Unlike many of the religious (especially Christian and quasi-Christian) texts of the first few centuries CE, the Testament was written in Latin, although it was largely translated into Greek, Syriac and Coptic by the end of the fifth century CE.
We can narrow the textual history of the Testament down to five main manuscript traditions. These are based upon the earliest known full MSS. They are all codices, and are named after their provenance.
The Milan Codex (M) contains the Malediction, the Torments, the Rule and the Sanguinaria, not including 1 Sang. 8 and 2 Sang. 2 and 4. It omits the Eschaton.
The seventh century Utrecht Codex (U) contains full MSS of the Malediction, Torments, Rule, and Sanguinaria. It also contains Eschaton 1:1-6, 11:1 to 13:52 and 14:2-12.
The fourth century Ipswich Codex (I), is the earliest independently attested MS tradition.
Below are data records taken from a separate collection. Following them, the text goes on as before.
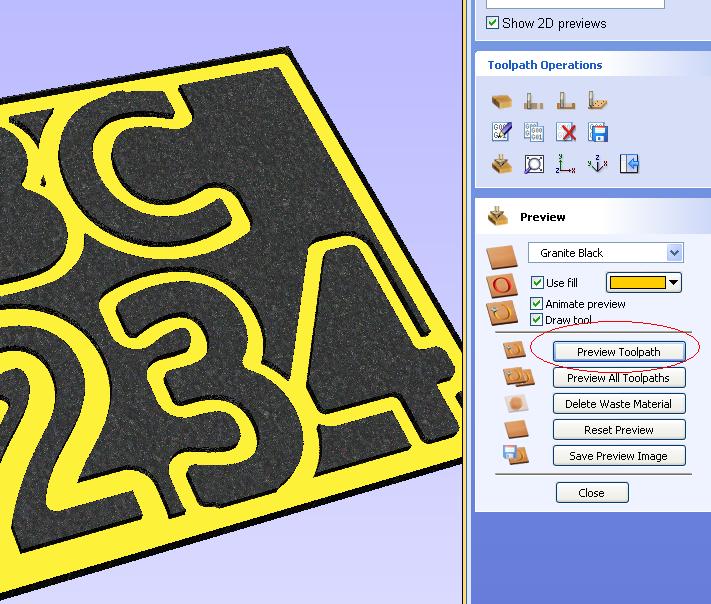The width and height of the screenshot is (711, 604).
Task: Click the Material Setup icon
Action: 502,101
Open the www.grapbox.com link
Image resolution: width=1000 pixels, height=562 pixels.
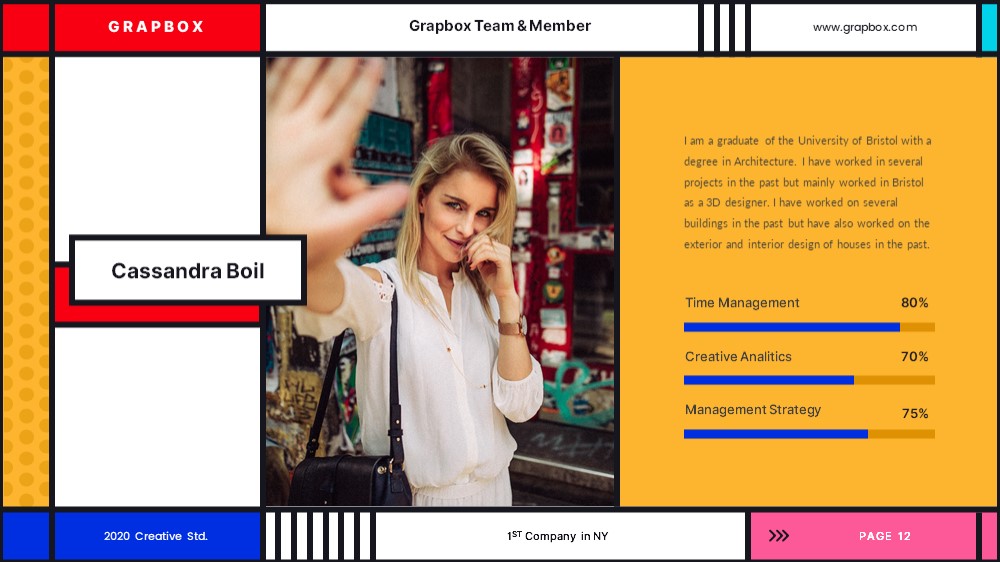(x=865, y=27)
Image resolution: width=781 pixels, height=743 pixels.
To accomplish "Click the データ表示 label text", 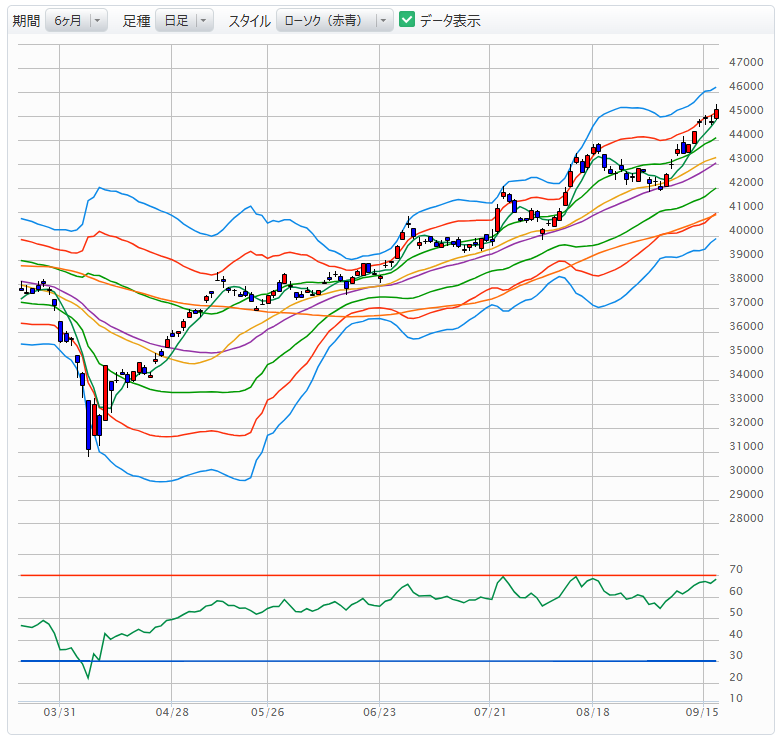I will 450,20.
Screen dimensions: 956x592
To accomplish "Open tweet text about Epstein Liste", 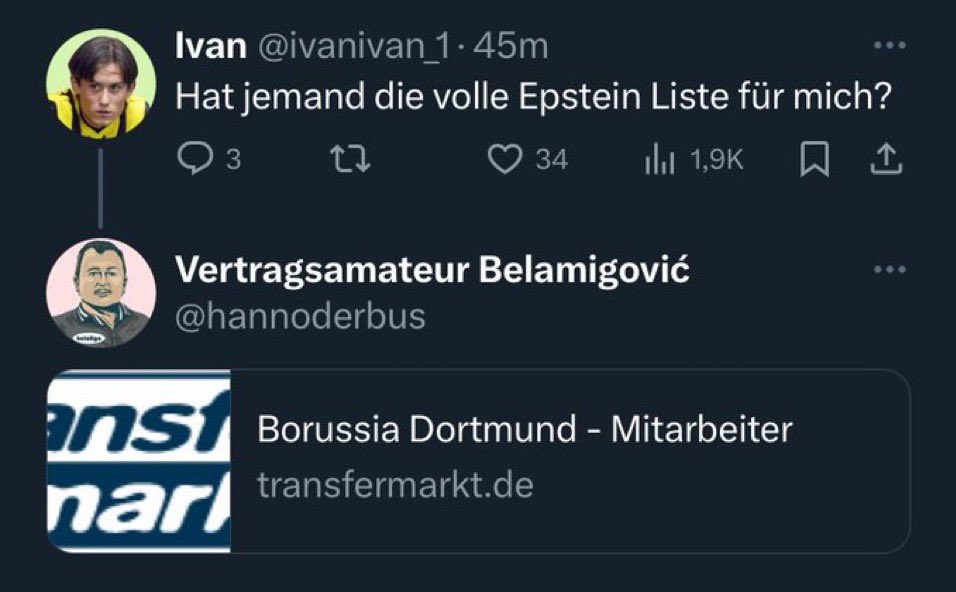I will [532, 100].

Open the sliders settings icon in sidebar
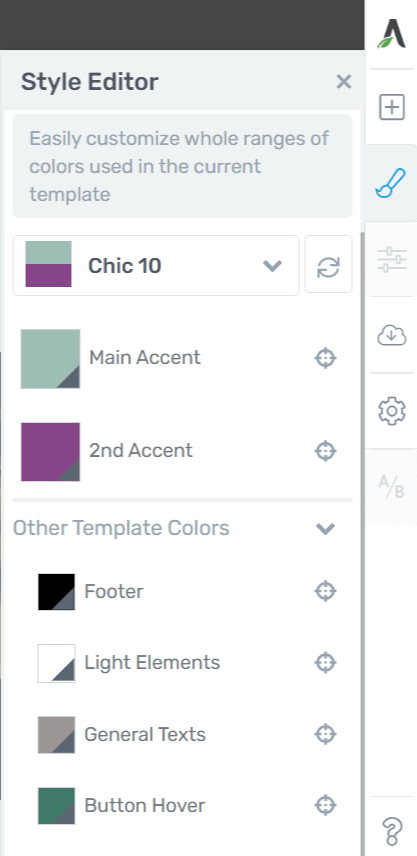click(392, 259)
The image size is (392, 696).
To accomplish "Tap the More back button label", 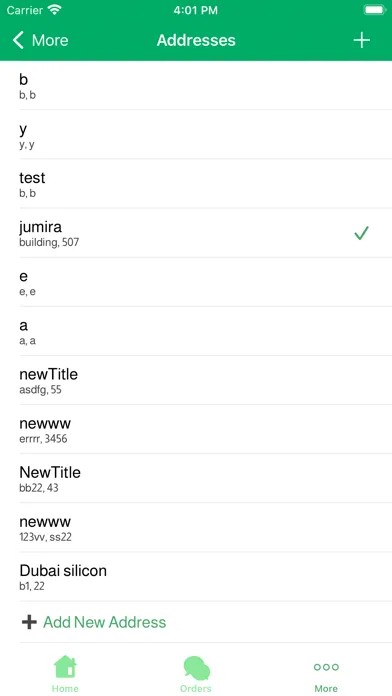I will [x=50, y=40].
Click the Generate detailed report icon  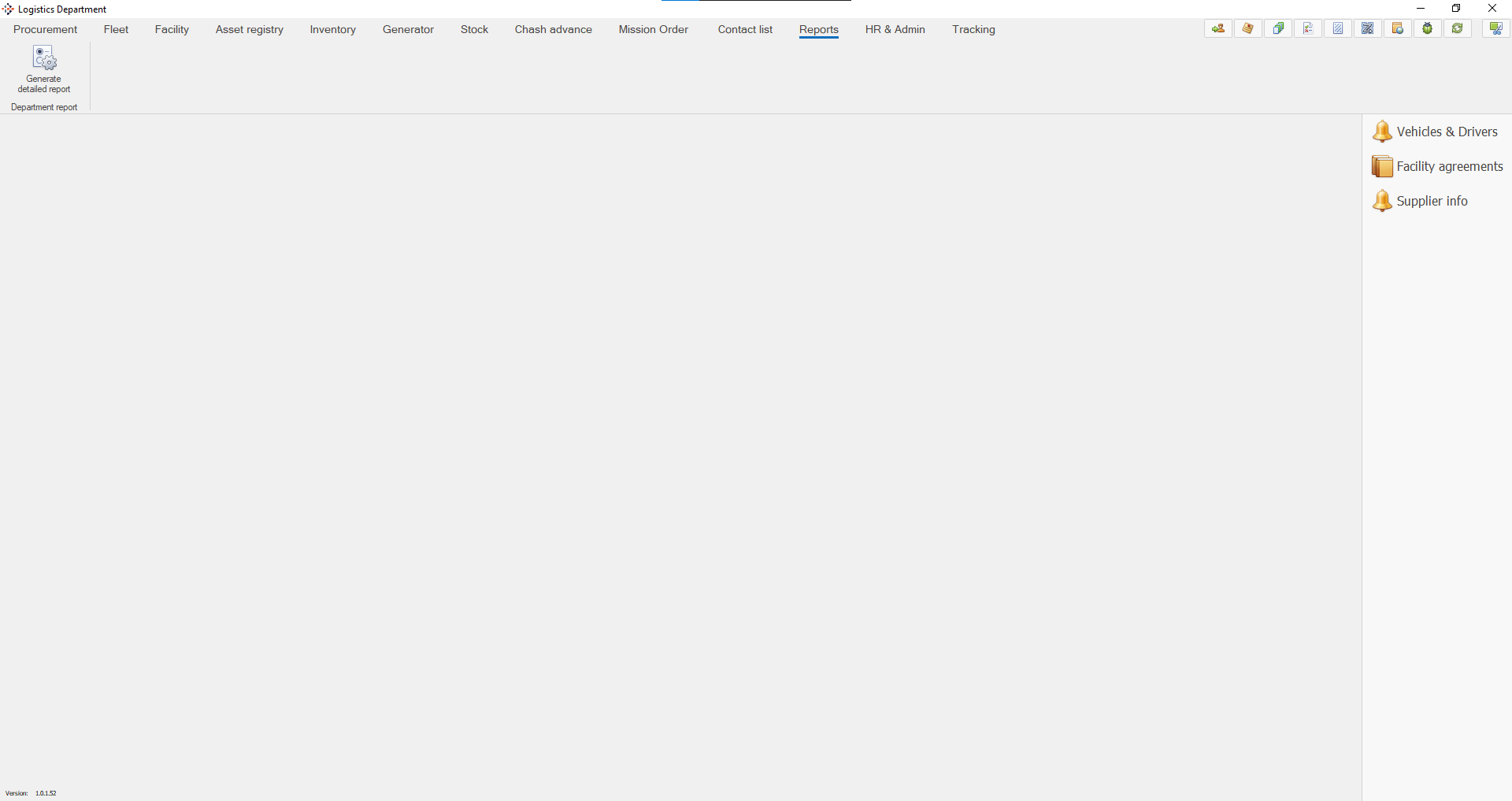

It contains the Malediction, omitting Mal. 1 and 9, and moving the line “And so I committed the sin of gluttony” from the usual 10:27 to 10:9. Also included are the Torments and Rule, 1 and 2 Sanginaria complete, and the same text of the Eschaton as U.
The Paris Codex (P) contains the full texts of the Malediction, Torments, Rule and Eschaton as we know them, but omits the Sanguinaria entirely.
The eighth century Cairo Codex (C), which dates to the seventh century CE, is the earliest text to contain all five books of the Testament in the form we tonight recognize as complete.
Fragmentary finds at Oxyrhynchus and Nag Hamadi proved to us that our commonly accepted terminus post quem for the books is too late (we had assumed them all to have been written after 312 CE). The Oxyrhynchus papyri brought us the four chapters from the second half of the Eschaton, pretty much as received, chapters 4 and 7 of the Torments, and about nineteen separate verses of the Malediction, in which significantly Pilate’s wife is given the name Procla, agreeing with the Christian tradition. At Nag Hamadi, a copy of the Malediction more or less identical with I, only with the name of Pilate’s wife given as Procla, was found.
The books of the Testament (barring Sanguinaria) have been proven now, thanks to context, of having been written around or shortly after 180 CE. The Sanguinaria appears to have been written after 312 CE.
The theory of multiple authorship
Since the 19th century, debate among textual critics has centered around the authenticity of Longinus’ voice. A number of textual oddities and problems present themselves to us, and for reasons of space, we can only present these in summary:a
- The preface to the Malediction: Malediction chapter 1 constitutes a preface, but essentially reproduces the story of the text in one page. One theory is that it was originally an epitome of the text (collections of epitomes — “digested” books — were vastly popular in the late Roman era) that somehow got amalgamated into the main body of the text. I does not contain the text of the preface.
- The account of the Spear: The breaking of voice in Malediction chapter 9 for the sake of exposition from the viewpoint of a scholarly omnipotent narrator suggests to the critic a side-note that again was incorporated into the text. Once again, I omits this section.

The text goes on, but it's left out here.